==== Entries provided ====
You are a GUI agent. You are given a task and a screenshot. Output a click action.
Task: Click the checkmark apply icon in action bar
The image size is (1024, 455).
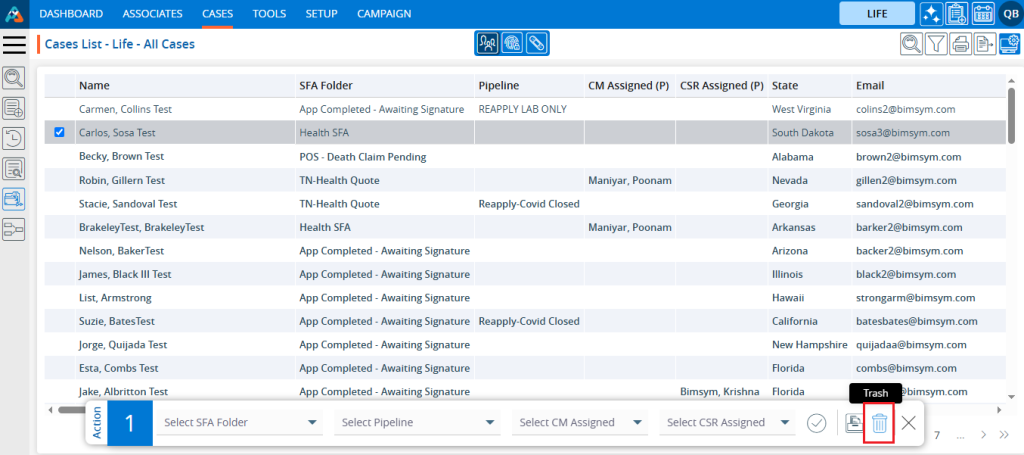pos(816,423)
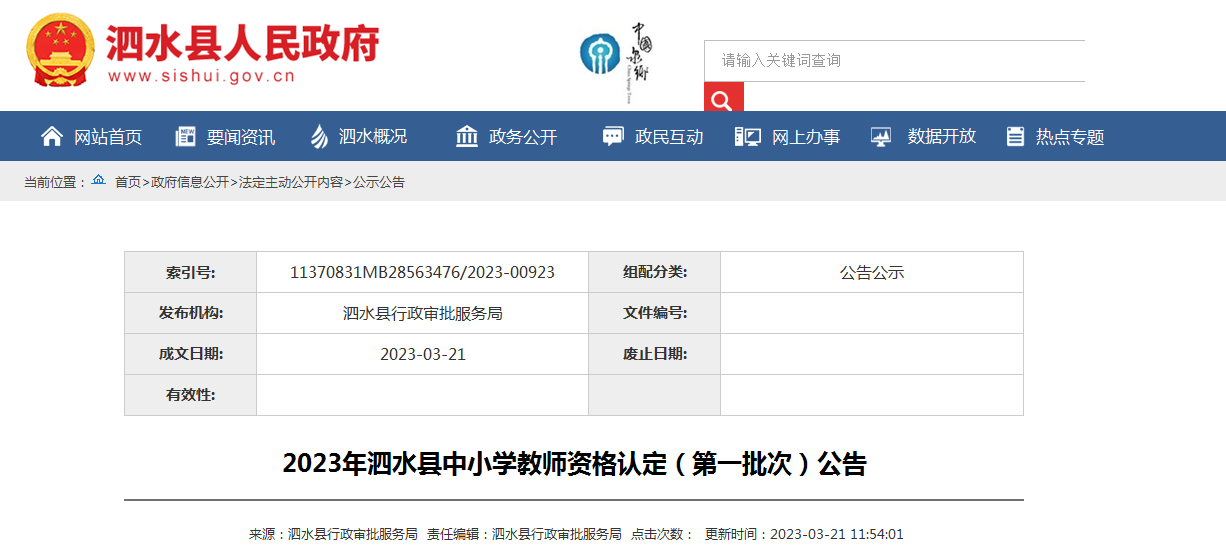1226x558 pixels.
Task: Click the small home icon in breadcrumb
Action: [x=98, y=181]
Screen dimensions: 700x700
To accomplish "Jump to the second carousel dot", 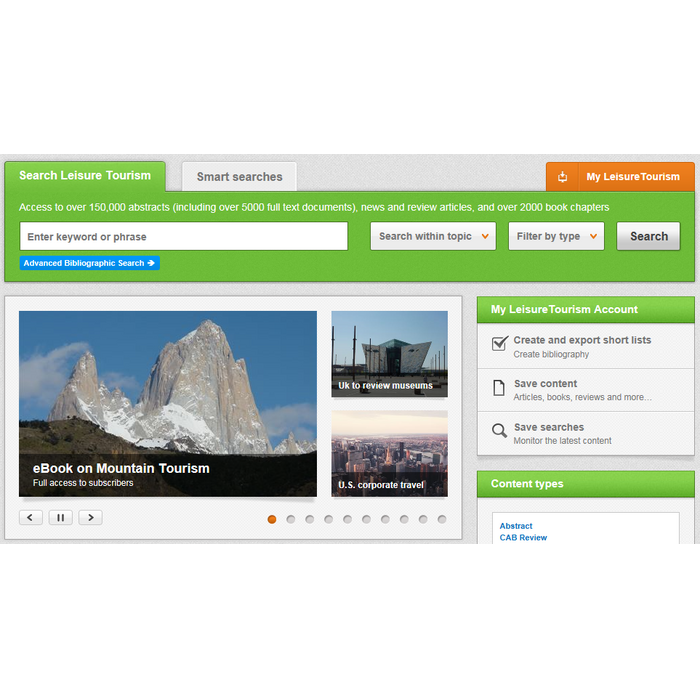I will pyautogui.click(x=291, y=519).
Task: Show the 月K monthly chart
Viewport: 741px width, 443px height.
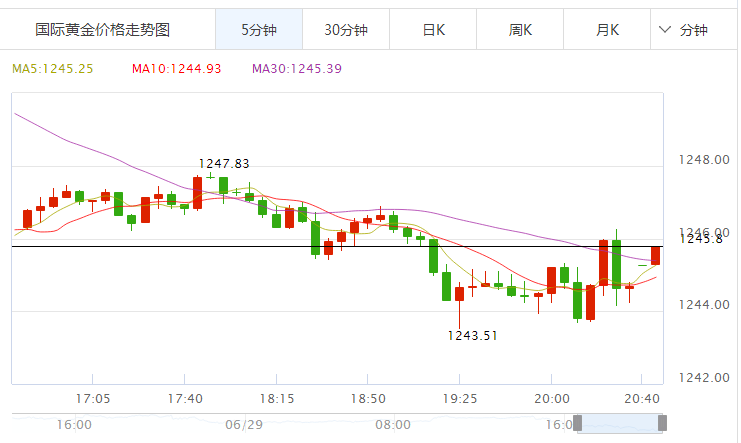Action: 607,30
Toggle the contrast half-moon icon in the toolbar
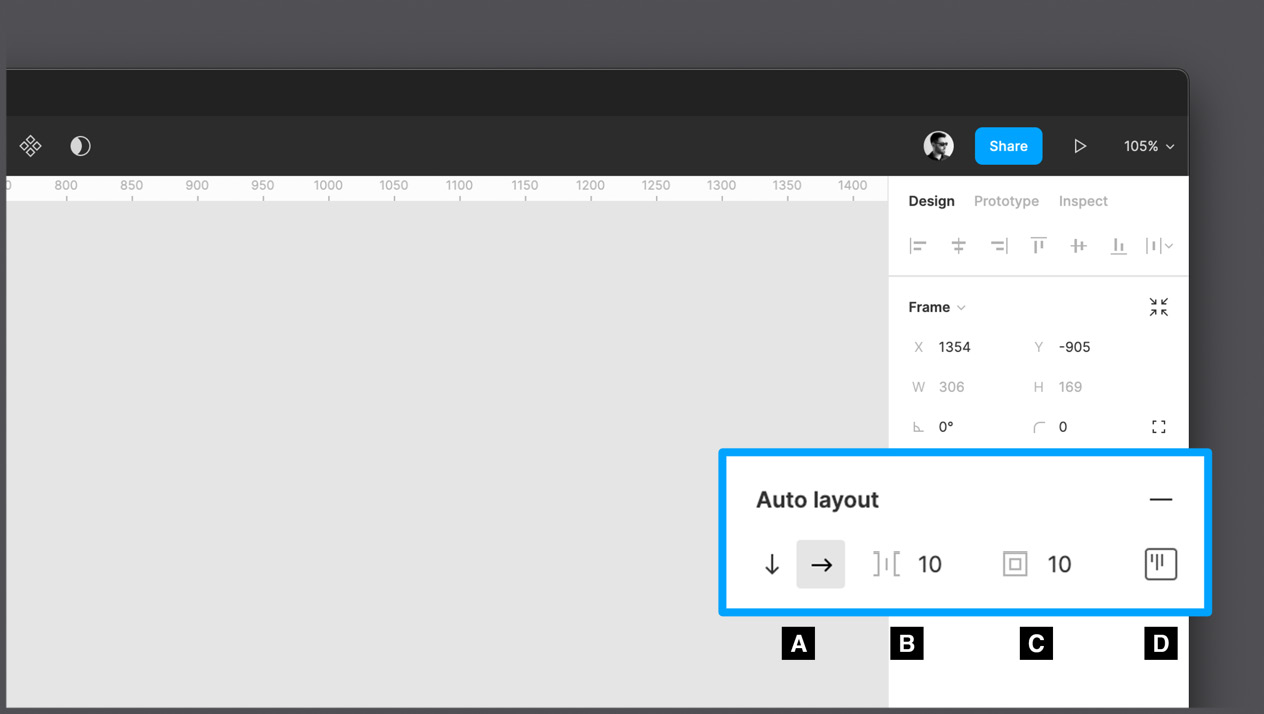Viewport: 1264px width, 714px height. (80, 145)
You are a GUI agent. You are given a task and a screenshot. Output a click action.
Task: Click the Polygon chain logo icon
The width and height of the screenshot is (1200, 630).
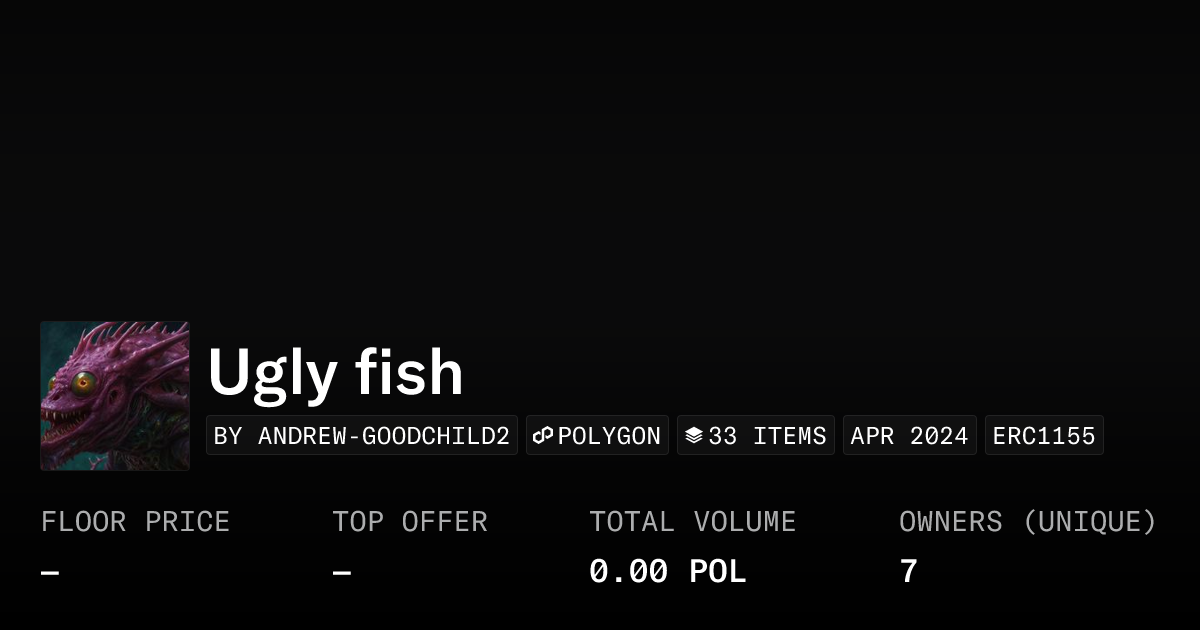(543, 436)
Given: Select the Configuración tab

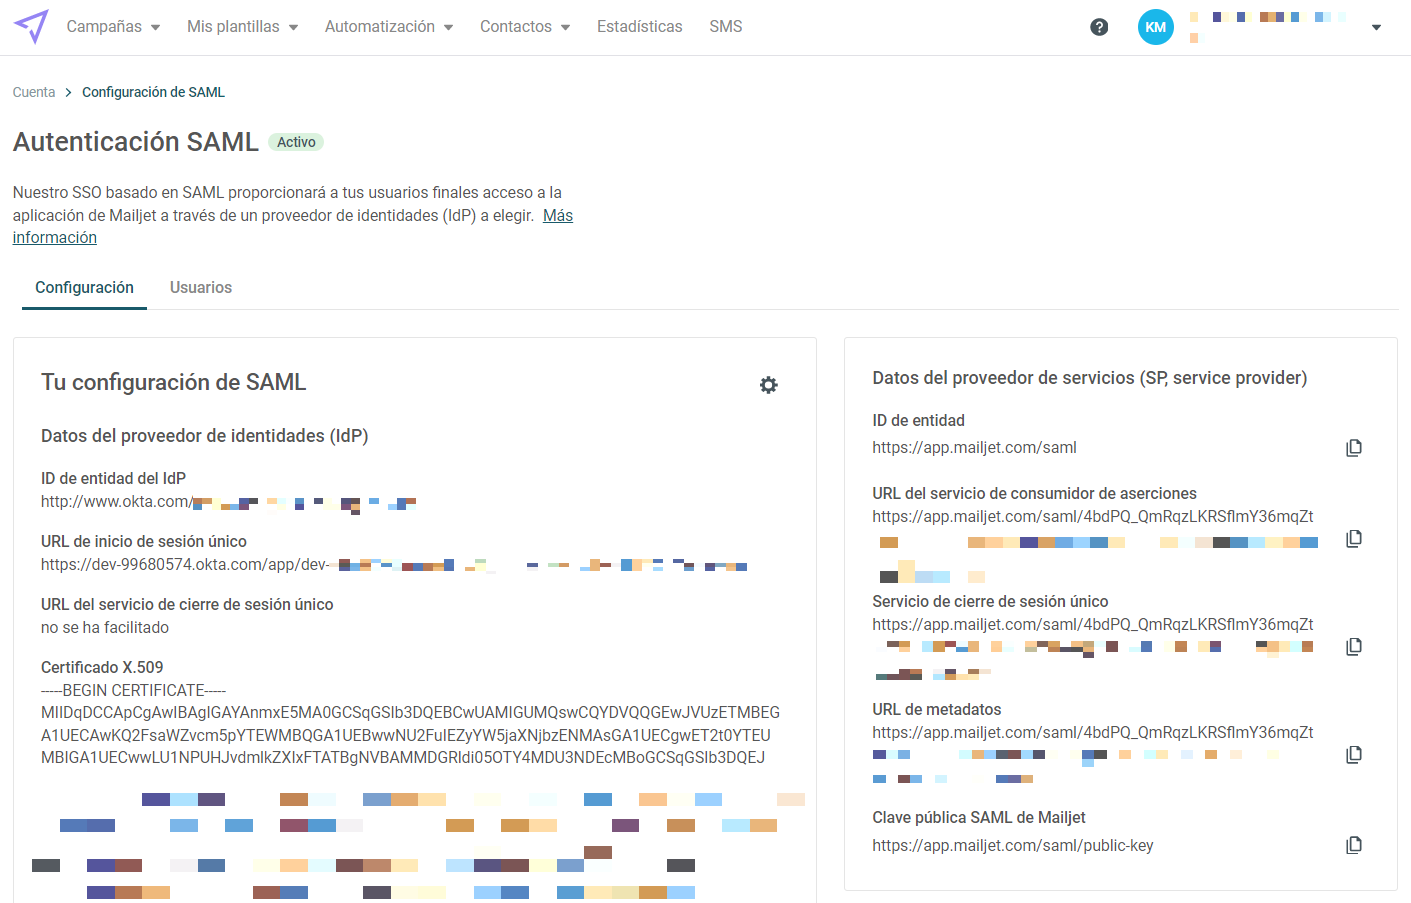Looking at the screenshot, I should 84,288.
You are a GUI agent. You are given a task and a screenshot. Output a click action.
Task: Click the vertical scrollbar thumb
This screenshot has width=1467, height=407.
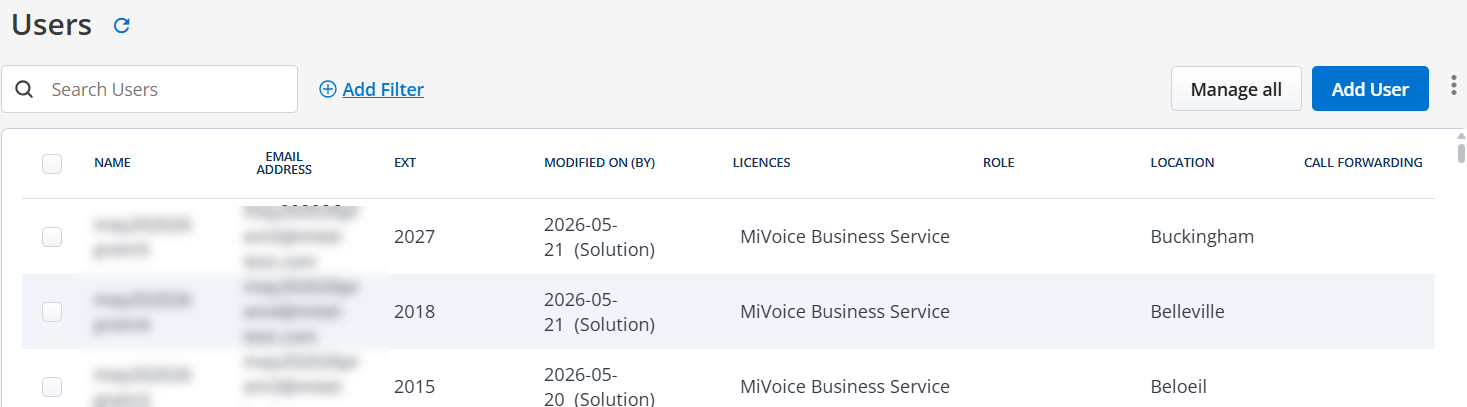1461,152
====
Prompt ▸ The copy has to start at the line that contains "Viewport: 741px width, 443px height." and end at the last line of the material above, matching the original exactly and holding no pictures.

Written reply ▸
Viewport: 741px width, 443px height.
Action: 607,30
Toggle the contrast half-moon icon in the toolbar
Viewport: 1264px width, 714px height. (80, 145)
You are a GUI agent. You are given a task and a screenshot. Output a click action.
Task: Click the Polygon chain logo icon
The width and height of the screenshot is (1200, 630).
(543, 436)
Given: Select the Configuración tab

Looking at the screenshot, I should 84,288.
You are a GUI agent. You are given a task and a screenshot. Output a click action.
Task: Click the vertical scrollbar thumb
This screenshot has width=1467, height=407.
1461,152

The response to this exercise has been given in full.